From the line that contains "Screen dimensions: 1200x675" to the final line of the entries, return every line exactly and leave out all others.

☆ ☆ ☆ ☆ ☆

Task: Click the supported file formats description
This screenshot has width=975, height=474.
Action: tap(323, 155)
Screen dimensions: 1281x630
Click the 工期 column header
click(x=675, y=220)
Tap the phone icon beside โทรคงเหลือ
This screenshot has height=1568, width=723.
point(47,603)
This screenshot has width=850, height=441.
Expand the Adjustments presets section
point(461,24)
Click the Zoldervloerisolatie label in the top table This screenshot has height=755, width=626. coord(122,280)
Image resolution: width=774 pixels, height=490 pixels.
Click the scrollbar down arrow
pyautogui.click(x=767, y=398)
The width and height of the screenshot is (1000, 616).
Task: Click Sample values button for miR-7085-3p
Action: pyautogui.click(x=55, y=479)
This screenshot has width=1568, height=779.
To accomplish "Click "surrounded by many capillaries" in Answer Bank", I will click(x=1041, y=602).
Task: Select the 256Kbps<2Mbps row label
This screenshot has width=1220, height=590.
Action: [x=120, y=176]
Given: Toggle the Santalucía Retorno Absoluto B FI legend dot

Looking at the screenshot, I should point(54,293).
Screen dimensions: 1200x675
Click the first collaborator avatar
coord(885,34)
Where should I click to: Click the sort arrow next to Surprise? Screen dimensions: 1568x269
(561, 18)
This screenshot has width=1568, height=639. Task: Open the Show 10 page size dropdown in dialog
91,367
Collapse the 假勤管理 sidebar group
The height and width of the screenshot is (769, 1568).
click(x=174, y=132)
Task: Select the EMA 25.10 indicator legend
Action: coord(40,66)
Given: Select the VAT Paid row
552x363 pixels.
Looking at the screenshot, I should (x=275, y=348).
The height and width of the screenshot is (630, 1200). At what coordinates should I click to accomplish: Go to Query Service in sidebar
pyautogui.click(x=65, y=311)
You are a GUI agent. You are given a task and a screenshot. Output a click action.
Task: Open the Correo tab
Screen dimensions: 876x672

☆ ☆ ☆ ☆ ☆

-- TASK SOLUTION --
Screen dimensions: 1200x675
Click the first collaborator avatar
coord(885,34)
Where should I click to: Click the sort arrow next to Surprise? Screen dimensions: 1568x269
(561, 18)
This screenshot has width=1568, height=639. Task: Open the Show 10 page size dropdown in dialog
91,367
Collapse the 假勤管理 sidebar group
The height and width of the screenshot is (769, 1568).
click(x=174, y=132)
Task: Select the EMA 25.10 indicator legend
Action: coord(40,66)
Given: Select the VAT Paid row
552x363 pixels.
Looking at the screenshot, I should (x=275, y=348).
The height and width of the screenshot is (630, 1200). At what coordinates should I click to accomplish: Go to Query Service in sidebar
pyautogui.click(x=65, y=311)
You are a GUI agent. You are given a task and a screenshot. Output a click action.
Task: Open the Correo tab
Screen dimensions: 876x672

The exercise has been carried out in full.